Sensazione amplificata dagli sguardi ammirati dei pochi curiosi studenti, che erano accorsi a quattro settimane dall'apertura. Sguardi ammirati, sguardi adoranti, sguardi stupiti. Per lui, per la sua creatura.

Alle sue spalle, sentì distrattamente la voce di Marianna, che chiedeva a qualcuno un parere tecnico sull'opera del suo allievo più promettente. Con un accenno di sorriso, Luc attese. Raramente si sentiva soddisfatto di una sua creazione e voleva godere appieno di quella nuova, esaltante sensazione.

“Mmm...Bello...” sbottò una voce bassa, carica di annoiata sufficienza.

Luc si voltò lentamente, desideroso di visualizzare un volto che, certamente, avrebbe odiato per il resto dei suoi giorni.
Aveva sputato quel 'bello', come se fosse stato il peggiore degli insulti. Da quando la bellezza era diventata un difetto?

E all'improvviso... lo vide. Alto, biondo, gli occhi di un intenso azzurro chiaro. Accanto all'esile Altomare, la sua figura risultava ancora più dominante. Ma Luc non si lasciò intimorire.

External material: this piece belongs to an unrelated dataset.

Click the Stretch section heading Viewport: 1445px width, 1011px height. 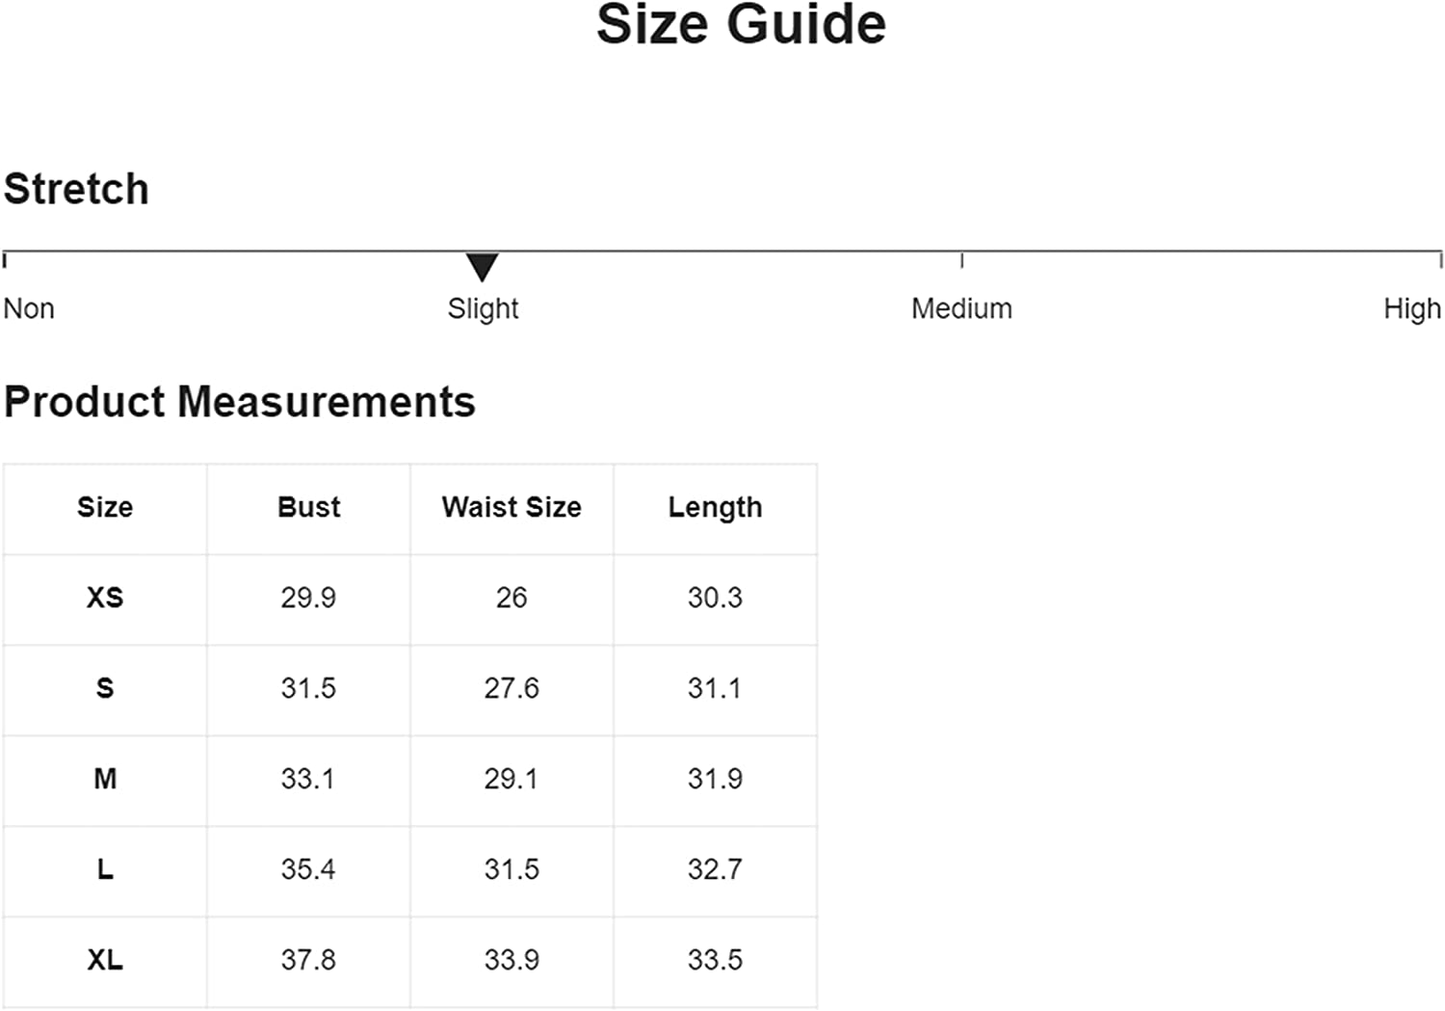[x=76, y=189]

“Giorgio, ti presento Luc Chauvin. Luc, lui è Giorgio Grechi. Finalmente vi conoscete! - sorrise la docente, prendendo mentalmente nota, dell'espressione a dir poco iraconda del suo giovane allievo. Attese la consueta stretta di mano per proseguire il discorso lasciato in sospeso – Mi stavi dicendo, Giò-Giò?” chiese all'amico, usando con disinvoltura l'infantile nomignolo, da lei coniato un paio di decenni prima.

“E' un quadro talmente realistico, da sembrare una fotografia” sospirò l'interpellato.

'In bocca a quest'uomo, persino l'Inno Nazionale risulterebbe offensivo!' Si ritrovò a pensare Luc, detestando ogni minuto di più il nuovo arrivato.

“E che cosa ci sarebbe di male, in questo?” gli chiese, cercando di celare il proprio astio, dietro una parvenza di casualità.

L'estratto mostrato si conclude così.